Here's a brief description of the functions:
- check_question_in_db: This function checks if a question URL already exists in the database. It returns True if the URL is found, otherwise False.
- add_question_to_db: This function adds a new question URL to the database.
- update_question_accepted_in_db: This function updates the status of a question in the database, setting whether it has been accepted or not.
- notify_slack: This function sends a notification to a specified Slack channel with the text of the question and its URL. It returns the timestamp of the Slack message if successful.
- update_slack_message_with_emoji: This function searches recent messages in the Slack channel for a message containing the given question text and adds a "white_check_mark" emoji reaction to it.
def lambda_handler(event, context):
new_questions = fetch_new_questions(REPOST_URL)
new_questions += fetch_new_questions(REPOST_URL_KO)
for question_url, question_text, question_accepted_tag in new_questions:
if not check_question_in_db(question_url):
add_question_to_db(question_url)
ts = notify_slack(question_text, question_url)
if ts:
table.update_item(
Key={'url': question_url},
UpdateExpression="set slack_ts=:ts",
ExpressionAttributeValues={':ts': ts}
)
else:
# Check if the question has an accepted answer and update Slack
response = table.get_item(Key={'url': question_url})
if response['Item'].get('accepted'):
print(f"Already marked as accepted: {question_text}")
elif question_accepted_tag:
print("Accepted answer:", question_text)
# Update the Slack message with an emoji
update_slack_message_with_emoji(question_text)
# Update the accepted status in the database
update_question_accepted_in_db(question_url, True)
return {
'statusCode': 200,
'body': 'Lambda function executed successfully'
}
This is the Lambda handler.
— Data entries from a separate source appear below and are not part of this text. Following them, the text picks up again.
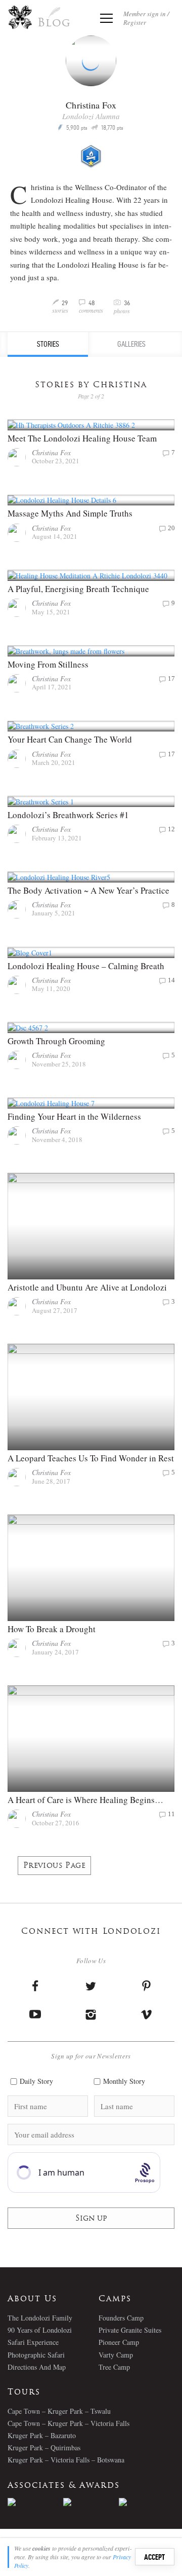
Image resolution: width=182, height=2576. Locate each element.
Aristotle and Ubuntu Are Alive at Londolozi (87, 1287)
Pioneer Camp (119, 2342)
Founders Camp (121, 2318)
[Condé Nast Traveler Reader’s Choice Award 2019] (35, 2502)
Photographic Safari (36, 2355)
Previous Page (54, 1866)
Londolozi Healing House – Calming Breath (86, 966)
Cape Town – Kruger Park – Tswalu (59, 2411)
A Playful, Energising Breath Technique (78, 589)
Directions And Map (37, 2367)
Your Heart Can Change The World (70, 739)
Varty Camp (116, 2355)
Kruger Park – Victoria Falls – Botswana (66, 2459)
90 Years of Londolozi (40, 2330)
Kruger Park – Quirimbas (44, 2447)
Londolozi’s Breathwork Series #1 (68, 815)
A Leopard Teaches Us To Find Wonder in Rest (91, 1458)
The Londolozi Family (40, 2318)
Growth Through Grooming (56, 1041)
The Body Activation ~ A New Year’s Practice (88, 890)
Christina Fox (51, 452)
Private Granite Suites (130, 2330)
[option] (35, 2502)
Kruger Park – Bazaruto (42, 2435)
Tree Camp (114, 2367)
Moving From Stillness (48, 664)
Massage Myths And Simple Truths (70, 513)
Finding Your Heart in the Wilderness (74, 1116)
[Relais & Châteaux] (146, 2502)
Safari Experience (33, 2342)
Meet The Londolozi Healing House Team (82, 438)
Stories (48, 344)
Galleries (131, 344)
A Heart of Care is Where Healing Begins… (85, 1800)
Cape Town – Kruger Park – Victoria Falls (68, 2423)
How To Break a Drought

The Lambda handler calls predefined functions to perform tasks. First, it retrieves questions from the web page and checks if the URL is already in DynamoDB. If it's a new question not present in DynamoDB, it inserts the question into DynamoDB and sends a Slack message.
For questions already checked in DynamoDB, it checks the ACCEPTED_TAG. If the question has been accepted, it sets is_accepted to true in DynamoDB and configures the Slack message to include an emoji.
Configure DynamoDB
You can create a simple table to use as a URL storage. If you're worried about the increasing data size, you can set TTL (Time to Live) for DynamoDB to expire outdated questions. For more information, check out the AWS Documentation.
NOTE: You have to give permission to DynamoDB from Lambda by adding a policy in the IAM role for Lambda. If you don't, the function will not work and will show an error message.
Configure EventBridge Scheduler
A simple EventBridge Scheduler to regularly invoke the Lambda function will do the job. You can specify the start time and end time to save costs.
Final Result
Ta-da! We've successfully created a simple web crawler. I used Slack API's incoming webhook for Slack integration. Remember to set the appropriate scope permissions for the Slack bot to add emojis. Why not create your own crawler bot to automate your tasks?